Advising with empathy and experience

Meningitis awareness call.

Health secretary Jeremy Hunt has called for greater awareness about the symptoms of meningitis after a teenage schoolgirl died from a suspected case of the infection after being discharged from hospital.

Bristol schoolgirl, Isabel Gentry, 16, was taken to Bristol Royal Infirmary by ambulance after starting to feel unwell when revising for her AS examinations but was allowed home hours later.

University Hospitals Bristol NHS Foundation Trust, which runs Bristol Royal Infirmary, said it believes the assessment and treatment she received were "appropriate" as initial symptoms were "not typical of meningitis" and Isabel was discharged after a five-hour observation in the accident and emergency department.

She died two days later at Bristol Royal Infirmary after blood tests revealed she had bacterial meningitis, a dangerous stand of the disease.

Speaking about the case, Mr Hunt said the schoolgirl’s death was the realisation of every parent's "biggest fear" but assured the public that the UK is a world-leader in meningitis diagnosis.

He said: "Situations like this are the most appalling tragedies and one of the biggest fears that parents have.

"We have some of the best internationally recognised meningitis screening programmes and are the only country in the world with a MenB immunisation programme.

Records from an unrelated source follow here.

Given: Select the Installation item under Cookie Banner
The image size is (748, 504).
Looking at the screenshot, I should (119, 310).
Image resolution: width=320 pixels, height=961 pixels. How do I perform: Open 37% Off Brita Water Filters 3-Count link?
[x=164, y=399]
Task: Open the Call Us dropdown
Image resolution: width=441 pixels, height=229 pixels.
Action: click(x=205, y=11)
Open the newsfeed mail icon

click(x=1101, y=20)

Our doctors and nurses do a pretty good job – but not always. We could always do more to ensure awareness is higher."

Mr Hunt said parents should clue themselves up on what to look for when it came to illnesses such as meningitis and sepsis.

"We need the public to understand the symptoms of these diseases. With something like sepsis for example, if a child has a repeated fever, that is a potential warning sign. If a child has some cold spells as well as hot spells, that is a potentially worrying sign. The more we can educate the public about this, the better."

University Hospitals Bristol NHS Foundation Trust’s chief operating officer, Deborah Lee, said an initial investigation into Izzy's death had not revealed any shortcomings in the "assessment, care or treatment given at the time of her presentation".

She said: "Izzy's symptoms were not typical of meningitis at the time of first presentation and we believe that both the assessment and treatment were appropriate. Sadly, we cannot bring Izzy back but will do our very best to see if there is any learning for ourselves or others that could prevent such a tragedy happening again."

Viral infections are the most common cause of meningitis, followed by bacterial infections and, rarely, fungal infections. Because bacterial infections can be life-threatening, identifying the cause is essential.

According to the NHS Choices website, a classic symptom of meningitis is a rash that usually initially looks like small, red pinpricks which spreads over the body quickly and turns into red or purple blotches.

The advice adds: “If you press the side of a clear glass firmly against the skin and the rash doesn't fade, it's a sign of blood poisoning caused by meningitis and you should get medical advice right away.

“The rash can be harder to see on dark skin. Check for spots on paler areas like the palms of the hands, soles of the feet, the tummy, inside the eyelids, and the roof of the mouth.”

Meningitis can also have a number of other symptoms including a high temperature (fever) over 37.5C (99.5F); feeling and being sick, irritability and a lack of energy, a headache, aching muscles and joints, breathing quickly, cold hands and feet, pale, mottled skin and a stiff neck, confusion, a dislike of bright lights, drowsiness and  fits. 

NHS Choices adds: “You should get medical advice as soon as possible if you're concerned about yourself or your child. Trust your instincts and don't wait until a rash develops. Call 999 for an ambulance or go to your nearest accident and emergency (A&E) department if you think you or your child might be seriously ill.”